• What you should do: Copy the material below from the line with "Click the car icon above Iveco" to the line with "Action: (194, 114)", keeping both of those lines and every request. In the answers, multiply each click coordinate by 0.5 and round it to a whole number, with halves rounded up, and leave out the pictures.
— START Listed entries —
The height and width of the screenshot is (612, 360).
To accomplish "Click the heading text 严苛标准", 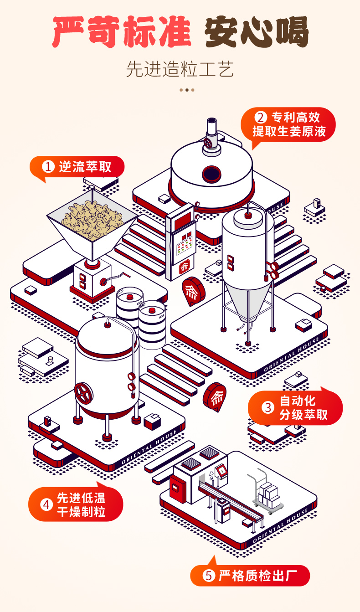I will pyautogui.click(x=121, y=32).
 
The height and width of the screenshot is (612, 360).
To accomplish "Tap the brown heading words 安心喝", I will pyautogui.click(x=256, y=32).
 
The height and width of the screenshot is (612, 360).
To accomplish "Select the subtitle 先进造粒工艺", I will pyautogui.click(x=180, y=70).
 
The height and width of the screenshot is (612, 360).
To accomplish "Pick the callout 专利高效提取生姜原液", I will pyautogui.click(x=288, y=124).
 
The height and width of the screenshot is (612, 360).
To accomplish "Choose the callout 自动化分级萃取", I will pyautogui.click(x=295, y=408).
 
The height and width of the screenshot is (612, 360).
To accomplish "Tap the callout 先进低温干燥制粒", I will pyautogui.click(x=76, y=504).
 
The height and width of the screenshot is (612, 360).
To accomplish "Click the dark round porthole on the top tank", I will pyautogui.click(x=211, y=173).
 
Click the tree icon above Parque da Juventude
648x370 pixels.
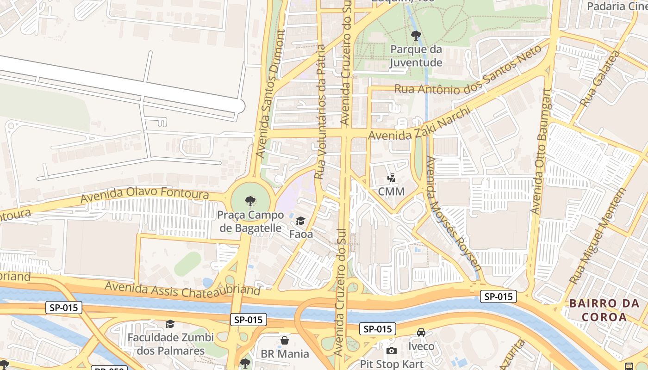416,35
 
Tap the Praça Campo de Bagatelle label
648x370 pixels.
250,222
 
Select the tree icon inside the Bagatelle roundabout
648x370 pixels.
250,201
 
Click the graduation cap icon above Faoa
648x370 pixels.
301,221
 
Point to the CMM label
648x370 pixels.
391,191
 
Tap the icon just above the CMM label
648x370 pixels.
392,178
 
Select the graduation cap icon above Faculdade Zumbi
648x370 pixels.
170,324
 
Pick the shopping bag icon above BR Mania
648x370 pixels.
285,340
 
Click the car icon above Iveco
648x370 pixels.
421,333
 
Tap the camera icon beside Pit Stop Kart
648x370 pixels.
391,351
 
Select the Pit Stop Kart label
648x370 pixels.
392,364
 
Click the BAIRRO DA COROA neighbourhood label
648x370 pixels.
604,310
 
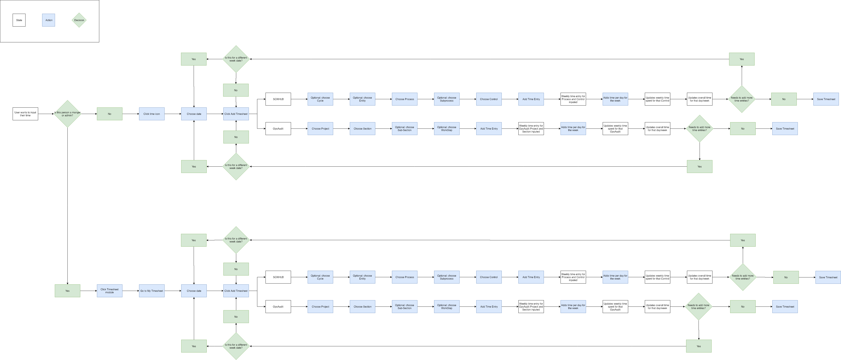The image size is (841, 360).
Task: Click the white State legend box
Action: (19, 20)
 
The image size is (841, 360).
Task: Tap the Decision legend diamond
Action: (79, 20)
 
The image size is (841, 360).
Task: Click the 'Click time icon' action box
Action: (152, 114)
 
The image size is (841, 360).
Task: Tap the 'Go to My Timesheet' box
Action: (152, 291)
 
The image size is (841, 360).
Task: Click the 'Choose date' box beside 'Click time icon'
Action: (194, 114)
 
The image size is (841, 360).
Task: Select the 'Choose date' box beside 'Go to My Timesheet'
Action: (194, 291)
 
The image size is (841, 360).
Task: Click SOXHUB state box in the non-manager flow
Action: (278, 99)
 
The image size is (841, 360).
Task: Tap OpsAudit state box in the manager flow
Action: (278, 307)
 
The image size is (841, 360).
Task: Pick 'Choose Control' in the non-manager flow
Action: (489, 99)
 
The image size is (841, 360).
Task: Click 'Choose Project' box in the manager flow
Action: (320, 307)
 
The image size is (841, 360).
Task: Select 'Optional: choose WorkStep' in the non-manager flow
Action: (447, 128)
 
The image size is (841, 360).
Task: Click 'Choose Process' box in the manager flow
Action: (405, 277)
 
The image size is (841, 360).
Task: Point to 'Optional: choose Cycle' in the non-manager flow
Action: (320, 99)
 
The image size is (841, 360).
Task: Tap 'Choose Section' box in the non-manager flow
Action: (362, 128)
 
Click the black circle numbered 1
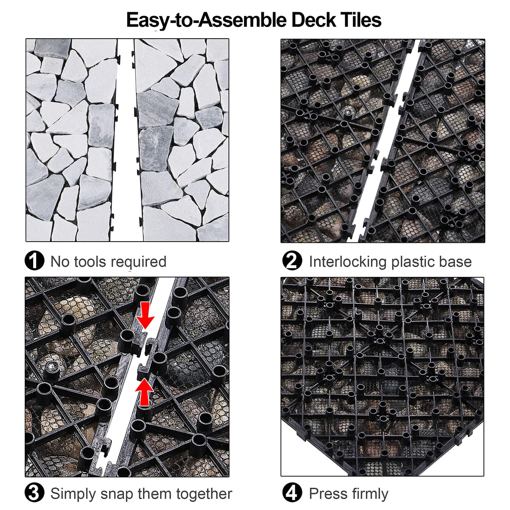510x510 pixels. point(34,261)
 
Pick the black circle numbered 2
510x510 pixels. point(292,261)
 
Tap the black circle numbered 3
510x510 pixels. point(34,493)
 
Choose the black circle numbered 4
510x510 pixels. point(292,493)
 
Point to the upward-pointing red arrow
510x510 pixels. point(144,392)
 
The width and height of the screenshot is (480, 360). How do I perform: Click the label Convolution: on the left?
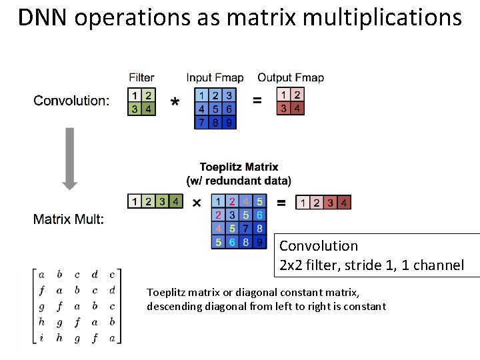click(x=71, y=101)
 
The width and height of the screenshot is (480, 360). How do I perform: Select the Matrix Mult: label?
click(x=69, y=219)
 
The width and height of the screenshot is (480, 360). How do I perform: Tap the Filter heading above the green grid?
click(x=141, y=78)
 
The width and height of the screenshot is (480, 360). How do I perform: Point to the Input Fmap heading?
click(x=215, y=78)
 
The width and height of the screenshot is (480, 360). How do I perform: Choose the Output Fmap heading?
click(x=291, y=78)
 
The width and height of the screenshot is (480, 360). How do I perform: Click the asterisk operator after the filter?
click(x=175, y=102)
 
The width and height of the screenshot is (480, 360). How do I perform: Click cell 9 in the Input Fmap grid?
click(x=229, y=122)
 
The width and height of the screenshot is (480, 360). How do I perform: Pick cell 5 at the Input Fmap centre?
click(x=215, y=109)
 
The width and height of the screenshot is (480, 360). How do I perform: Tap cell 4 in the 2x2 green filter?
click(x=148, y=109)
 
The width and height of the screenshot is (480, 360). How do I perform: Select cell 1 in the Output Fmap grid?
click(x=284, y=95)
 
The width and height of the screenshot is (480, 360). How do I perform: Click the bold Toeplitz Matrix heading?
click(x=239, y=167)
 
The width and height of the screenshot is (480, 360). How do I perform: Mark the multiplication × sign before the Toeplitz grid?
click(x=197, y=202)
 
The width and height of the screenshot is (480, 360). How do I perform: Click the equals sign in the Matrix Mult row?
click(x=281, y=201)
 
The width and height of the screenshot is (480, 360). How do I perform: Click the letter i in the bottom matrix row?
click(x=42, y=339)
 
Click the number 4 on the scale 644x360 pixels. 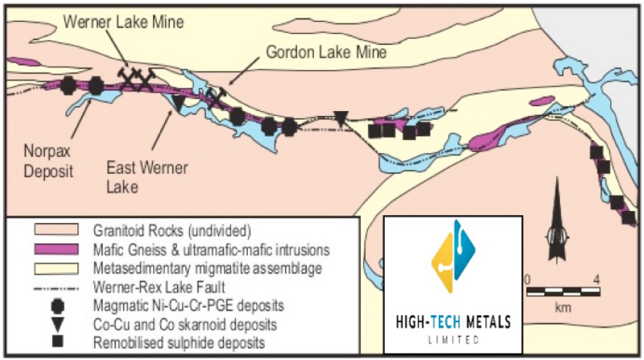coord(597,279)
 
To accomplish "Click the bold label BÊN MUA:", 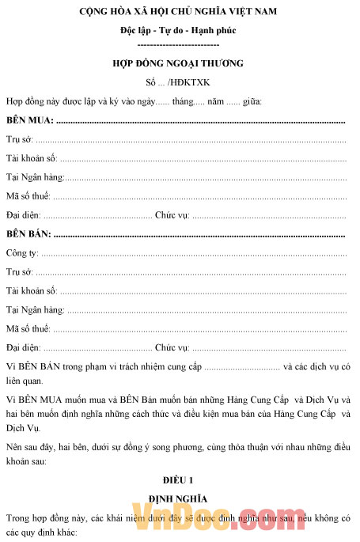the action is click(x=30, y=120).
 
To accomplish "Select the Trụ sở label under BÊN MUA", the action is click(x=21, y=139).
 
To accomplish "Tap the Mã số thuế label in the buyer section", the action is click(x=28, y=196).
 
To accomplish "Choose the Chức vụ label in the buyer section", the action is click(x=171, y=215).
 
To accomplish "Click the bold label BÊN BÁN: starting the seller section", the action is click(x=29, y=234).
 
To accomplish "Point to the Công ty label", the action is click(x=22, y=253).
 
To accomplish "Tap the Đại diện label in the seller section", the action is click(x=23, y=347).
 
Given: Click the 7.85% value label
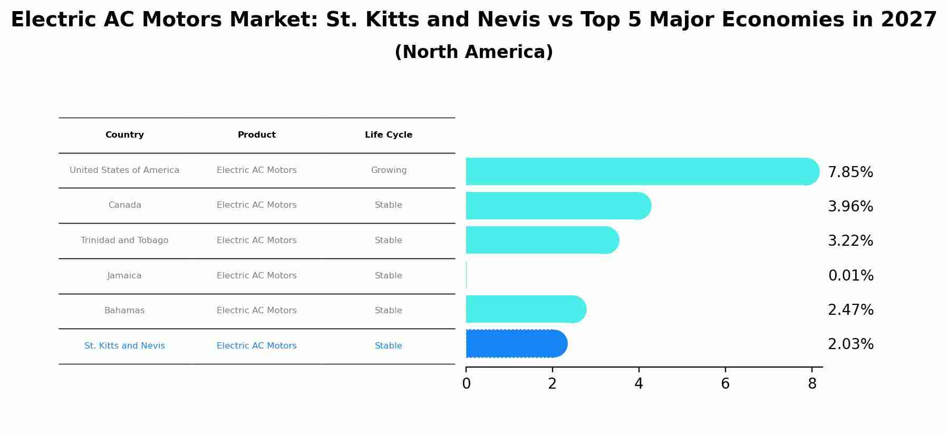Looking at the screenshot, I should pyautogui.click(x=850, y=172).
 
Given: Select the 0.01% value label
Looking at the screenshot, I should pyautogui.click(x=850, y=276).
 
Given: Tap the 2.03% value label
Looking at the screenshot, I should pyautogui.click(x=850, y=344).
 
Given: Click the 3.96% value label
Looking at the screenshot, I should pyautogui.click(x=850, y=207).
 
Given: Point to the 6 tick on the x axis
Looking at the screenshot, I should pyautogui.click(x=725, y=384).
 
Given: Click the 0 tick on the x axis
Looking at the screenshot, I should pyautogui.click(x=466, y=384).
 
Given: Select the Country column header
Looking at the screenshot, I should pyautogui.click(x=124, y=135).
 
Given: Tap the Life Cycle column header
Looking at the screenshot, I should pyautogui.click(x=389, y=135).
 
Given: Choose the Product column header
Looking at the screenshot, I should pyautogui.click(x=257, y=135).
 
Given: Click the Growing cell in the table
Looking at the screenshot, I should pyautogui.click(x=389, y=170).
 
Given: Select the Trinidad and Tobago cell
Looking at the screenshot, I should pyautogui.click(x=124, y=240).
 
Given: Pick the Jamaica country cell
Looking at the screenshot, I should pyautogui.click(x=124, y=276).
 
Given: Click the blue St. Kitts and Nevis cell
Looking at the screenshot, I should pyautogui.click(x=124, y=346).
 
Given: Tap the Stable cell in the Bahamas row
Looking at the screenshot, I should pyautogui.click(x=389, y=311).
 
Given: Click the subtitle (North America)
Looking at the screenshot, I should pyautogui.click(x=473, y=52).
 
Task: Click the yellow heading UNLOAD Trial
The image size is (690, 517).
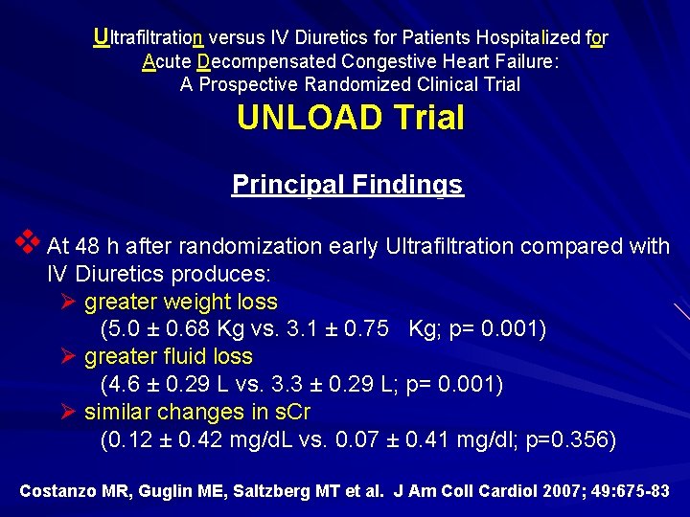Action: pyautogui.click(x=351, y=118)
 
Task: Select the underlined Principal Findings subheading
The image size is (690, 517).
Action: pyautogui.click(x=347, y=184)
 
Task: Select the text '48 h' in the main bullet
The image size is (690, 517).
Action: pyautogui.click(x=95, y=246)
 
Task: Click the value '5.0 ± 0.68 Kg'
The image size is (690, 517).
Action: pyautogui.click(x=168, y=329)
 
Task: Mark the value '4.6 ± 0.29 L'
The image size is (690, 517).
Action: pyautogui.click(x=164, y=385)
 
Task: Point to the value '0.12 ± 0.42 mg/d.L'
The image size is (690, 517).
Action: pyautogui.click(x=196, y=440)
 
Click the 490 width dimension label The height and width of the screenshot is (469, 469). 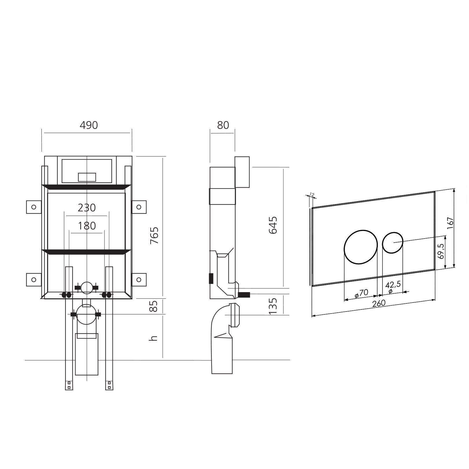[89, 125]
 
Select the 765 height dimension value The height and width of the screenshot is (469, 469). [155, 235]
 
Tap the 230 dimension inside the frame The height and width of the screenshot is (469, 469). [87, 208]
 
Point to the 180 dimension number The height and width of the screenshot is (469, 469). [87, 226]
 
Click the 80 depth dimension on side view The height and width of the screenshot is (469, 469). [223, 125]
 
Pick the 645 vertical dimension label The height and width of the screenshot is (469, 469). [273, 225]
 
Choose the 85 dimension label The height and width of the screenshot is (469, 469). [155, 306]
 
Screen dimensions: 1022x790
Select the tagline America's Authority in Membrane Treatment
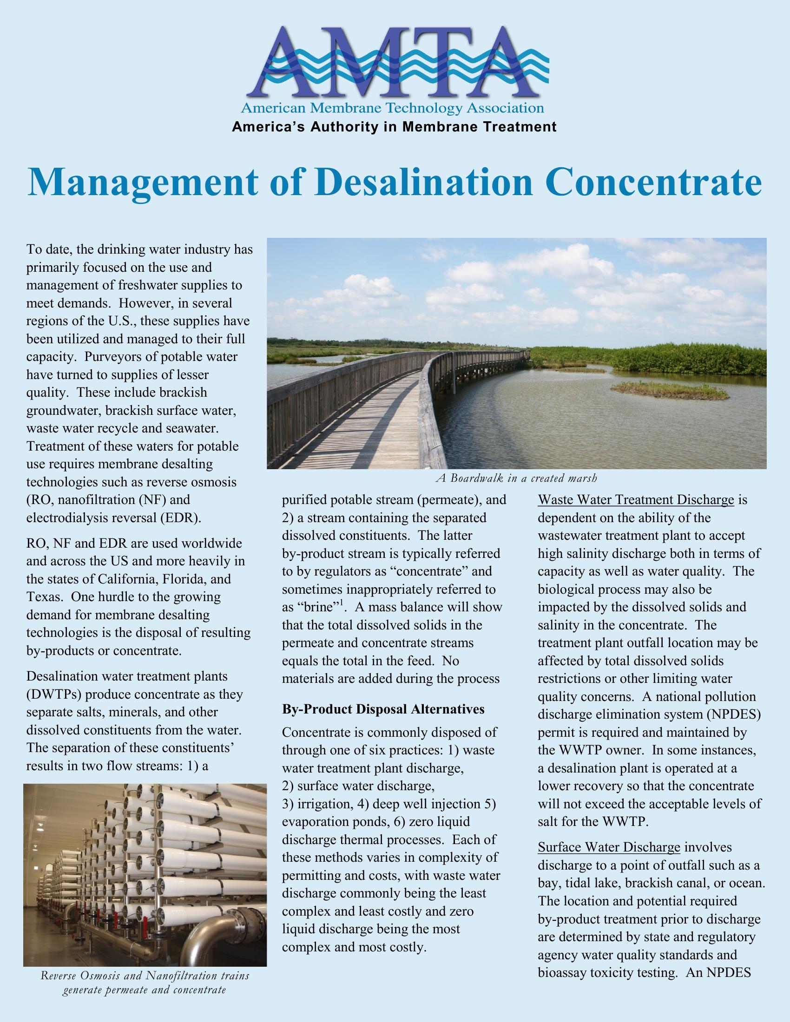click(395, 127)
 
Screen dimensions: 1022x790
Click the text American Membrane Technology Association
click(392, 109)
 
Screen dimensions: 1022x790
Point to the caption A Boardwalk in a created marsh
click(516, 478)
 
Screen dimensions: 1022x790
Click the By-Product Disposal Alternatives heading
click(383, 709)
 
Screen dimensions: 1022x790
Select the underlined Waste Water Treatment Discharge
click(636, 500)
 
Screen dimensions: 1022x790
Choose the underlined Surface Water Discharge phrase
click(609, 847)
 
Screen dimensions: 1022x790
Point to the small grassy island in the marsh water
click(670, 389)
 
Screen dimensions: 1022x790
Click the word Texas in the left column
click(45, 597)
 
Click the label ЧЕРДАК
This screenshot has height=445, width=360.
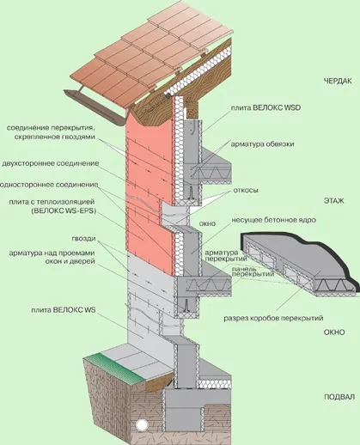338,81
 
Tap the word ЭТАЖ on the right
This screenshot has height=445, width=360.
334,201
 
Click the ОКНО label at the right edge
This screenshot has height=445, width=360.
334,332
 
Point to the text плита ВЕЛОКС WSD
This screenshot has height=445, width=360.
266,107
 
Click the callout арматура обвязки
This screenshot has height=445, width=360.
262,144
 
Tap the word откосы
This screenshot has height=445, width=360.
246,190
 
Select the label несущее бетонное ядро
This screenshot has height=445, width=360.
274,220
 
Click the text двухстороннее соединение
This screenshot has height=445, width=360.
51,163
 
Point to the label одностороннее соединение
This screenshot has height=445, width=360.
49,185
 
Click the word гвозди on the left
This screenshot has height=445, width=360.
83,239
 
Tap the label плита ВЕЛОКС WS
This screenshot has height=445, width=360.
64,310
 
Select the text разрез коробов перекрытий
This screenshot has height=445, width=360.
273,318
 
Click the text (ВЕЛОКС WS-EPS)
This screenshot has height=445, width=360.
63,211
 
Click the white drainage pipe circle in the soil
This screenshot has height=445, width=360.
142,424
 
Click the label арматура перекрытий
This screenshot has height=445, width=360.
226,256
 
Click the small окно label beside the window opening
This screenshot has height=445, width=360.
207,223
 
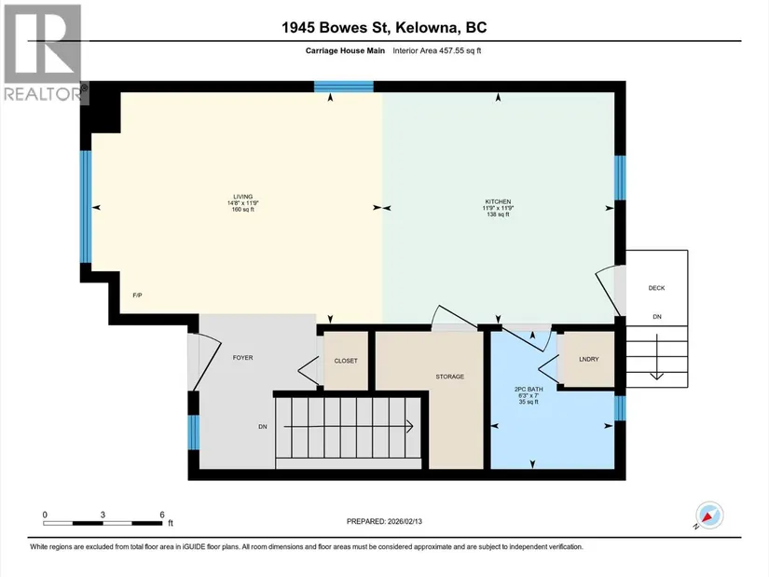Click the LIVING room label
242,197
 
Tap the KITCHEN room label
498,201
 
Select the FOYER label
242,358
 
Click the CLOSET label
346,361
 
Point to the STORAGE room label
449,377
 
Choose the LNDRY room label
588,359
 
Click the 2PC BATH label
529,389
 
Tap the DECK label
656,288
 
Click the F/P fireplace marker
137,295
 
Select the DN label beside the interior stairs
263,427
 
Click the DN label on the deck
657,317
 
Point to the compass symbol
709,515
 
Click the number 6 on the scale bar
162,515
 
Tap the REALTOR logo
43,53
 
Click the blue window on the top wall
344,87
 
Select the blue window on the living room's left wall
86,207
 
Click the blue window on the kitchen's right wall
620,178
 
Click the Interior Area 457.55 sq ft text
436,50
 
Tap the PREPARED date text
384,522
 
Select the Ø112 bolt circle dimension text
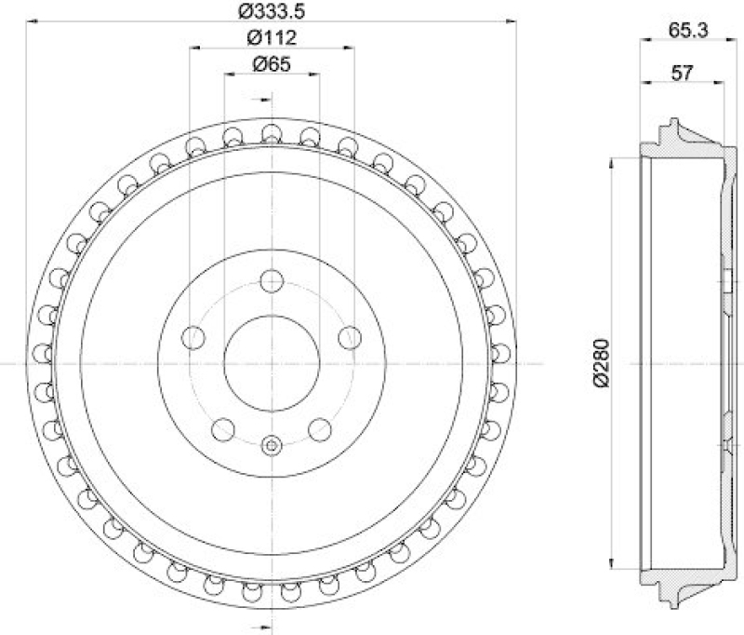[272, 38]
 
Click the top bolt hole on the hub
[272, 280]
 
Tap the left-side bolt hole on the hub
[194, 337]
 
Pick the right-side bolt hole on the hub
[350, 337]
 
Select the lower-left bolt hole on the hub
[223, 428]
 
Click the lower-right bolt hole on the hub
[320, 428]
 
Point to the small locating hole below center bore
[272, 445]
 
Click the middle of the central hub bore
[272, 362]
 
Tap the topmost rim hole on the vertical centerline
— END Listed entries —
• Solution to the exercise:
Click the car icon above Iveco
648x370 pixels.
211,167
 
Tap the camera icon beside Pit Stop Kart
648x370 pixels.
196,176
 
Select the Pit Stop Kart label
648x370 pixels.
196,182
 
Click the BAIRRO DA COROA neighbourhood label
648x370 pixels.
302,155
 
The image size is (841, 360).
Task: Click the white State legend box
Action: (10, 10)
 
The image size is (841, 360).
Task: Tap the Decision legend diamond
Action: (40, 10)
 
The image size is (841, 360).
Task: Click the 'Click time icon' action box
Action: (76, 57)
 
The image size is (841, 360).
Task: Tap the 'Go to My Timesheet' box
Action: (76, 146)
 
The image size is (841, 360).
Task: Click the 'Choose date' box beside 'Click time icon'
Action: (97, 57)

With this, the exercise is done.